##### Exercise data
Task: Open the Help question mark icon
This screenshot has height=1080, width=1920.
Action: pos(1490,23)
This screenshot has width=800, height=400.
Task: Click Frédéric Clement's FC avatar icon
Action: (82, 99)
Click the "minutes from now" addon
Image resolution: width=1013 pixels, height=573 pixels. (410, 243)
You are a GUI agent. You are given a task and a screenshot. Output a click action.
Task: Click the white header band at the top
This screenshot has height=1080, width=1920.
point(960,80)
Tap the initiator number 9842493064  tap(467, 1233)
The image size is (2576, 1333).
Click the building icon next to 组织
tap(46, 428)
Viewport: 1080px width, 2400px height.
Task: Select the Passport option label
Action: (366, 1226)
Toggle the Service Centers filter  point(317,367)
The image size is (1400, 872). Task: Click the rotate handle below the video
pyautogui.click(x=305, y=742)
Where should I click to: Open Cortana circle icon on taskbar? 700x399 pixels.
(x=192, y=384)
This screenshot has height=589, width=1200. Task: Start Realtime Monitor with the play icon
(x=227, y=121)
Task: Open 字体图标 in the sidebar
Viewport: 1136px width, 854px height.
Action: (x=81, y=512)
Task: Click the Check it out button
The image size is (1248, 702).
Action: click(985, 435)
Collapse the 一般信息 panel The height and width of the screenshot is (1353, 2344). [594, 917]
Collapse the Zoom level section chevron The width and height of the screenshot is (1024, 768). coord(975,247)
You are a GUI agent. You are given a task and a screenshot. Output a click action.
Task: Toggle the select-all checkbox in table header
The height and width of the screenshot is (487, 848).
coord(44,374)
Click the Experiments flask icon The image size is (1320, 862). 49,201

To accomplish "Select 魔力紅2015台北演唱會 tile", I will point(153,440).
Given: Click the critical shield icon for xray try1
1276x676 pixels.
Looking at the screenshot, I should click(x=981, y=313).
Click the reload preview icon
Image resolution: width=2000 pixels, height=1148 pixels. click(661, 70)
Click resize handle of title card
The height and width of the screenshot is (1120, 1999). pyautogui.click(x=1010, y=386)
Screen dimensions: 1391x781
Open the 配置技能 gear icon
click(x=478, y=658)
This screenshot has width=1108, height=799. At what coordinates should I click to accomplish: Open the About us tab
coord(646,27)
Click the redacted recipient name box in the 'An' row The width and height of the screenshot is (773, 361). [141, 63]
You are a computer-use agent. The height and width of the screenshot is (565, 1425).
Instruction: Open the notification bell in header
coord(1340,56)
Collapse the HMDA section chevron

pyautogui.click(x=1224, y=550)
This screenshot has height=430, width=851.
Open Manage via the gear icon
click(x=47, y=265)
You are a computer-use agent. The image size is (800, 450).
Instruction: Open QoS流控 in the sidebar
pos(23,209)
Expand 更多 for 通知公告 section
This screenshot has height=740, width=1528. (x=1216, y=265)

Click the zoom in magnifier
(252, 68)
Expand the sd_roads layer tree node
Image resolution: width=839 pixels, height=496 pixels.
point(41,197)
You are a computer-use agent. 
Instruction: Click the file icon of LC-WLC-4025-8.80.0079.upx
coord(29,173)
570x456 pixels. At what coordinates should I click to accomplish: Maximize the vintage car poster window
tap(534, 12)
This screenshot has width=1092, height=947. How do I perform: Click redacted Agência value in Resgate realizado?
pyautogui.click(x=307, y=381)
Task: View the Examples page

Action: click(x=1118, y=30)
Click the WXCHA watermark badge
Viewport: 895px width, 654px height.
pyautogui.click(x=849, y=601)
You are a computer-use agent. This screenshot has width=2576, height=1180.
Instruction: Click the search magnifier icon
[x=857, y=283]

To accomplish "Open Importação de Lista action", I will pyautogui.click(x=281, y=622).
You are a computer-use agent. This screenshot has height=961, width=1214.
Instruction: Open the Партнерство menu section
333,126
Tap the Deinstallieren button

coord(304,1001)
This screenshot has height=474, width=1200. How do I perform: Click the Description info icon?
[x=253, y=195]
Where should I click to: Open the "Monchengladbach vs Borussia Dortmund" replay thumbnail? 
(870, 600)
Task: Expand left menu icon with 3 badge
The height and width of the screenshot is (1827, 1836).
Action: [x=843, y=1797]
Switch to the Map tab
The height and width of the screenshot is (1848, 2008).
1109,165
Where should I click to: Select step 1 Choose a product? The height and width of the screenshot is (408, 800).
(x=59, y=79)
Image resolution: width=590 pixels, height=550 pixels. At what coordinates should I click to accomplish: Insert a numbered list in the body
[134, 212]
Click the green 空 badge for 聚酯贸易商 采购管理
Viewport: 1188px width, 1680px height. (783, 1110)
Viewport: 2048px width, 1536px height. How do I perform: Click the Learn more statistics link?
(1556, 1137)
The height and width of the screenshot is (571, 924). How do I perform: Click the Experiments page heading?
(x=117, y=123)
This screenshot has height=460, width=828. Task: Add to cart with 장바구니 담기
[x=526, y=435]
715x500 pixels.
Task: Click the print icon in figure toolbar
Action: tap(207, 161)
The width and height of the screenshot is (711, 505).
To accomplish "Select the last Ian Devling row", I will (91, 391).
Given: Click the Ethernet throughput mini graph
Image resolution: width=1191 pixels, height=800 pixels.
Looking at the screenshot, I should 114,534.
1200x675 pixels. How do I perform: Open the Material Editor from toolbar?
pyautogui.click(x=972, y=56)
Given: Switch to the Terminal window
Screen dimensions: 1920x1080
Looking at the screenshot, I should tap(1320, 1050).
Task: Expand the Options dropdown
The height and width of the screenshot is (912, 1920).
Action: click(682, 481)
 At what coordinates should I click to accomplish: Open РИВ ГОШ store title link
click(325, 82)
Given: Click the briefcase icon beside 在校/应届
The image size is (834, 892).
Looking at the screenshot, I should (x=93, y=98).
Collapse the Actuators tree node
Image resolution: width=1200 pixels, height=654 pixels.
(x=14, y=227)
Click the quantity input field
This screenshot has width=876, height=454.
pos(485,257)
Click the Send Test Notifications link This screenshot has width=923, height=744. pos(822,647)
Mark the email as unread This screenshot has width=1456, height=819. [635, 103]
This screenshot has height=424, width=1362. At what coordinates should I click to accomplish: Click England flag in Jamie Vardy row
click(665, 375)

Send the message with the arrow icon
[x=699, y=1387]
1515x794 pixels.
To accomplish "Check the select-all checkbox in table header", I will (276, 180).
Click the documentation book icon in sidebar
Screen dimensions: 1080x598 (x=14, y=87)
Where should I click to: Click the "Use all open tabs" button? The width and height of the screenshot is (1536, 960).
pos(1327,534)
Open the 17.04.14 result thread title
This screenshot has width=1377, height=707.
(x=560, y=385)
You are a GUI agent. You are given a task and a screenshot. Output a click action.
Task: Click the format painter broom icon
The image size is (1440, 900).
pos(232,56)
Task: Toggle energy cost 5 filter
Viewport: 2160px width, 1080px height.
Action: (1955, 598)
##########
— What you will do —
Locate every line in the records above that contains the string "table" and copy each one out. Matching is case-sensitive.

— Exercise output —
Task: Toggle the select-all checkbox in table header
To accomplish "Check the select-all checkbox in table header", I will (276, 180).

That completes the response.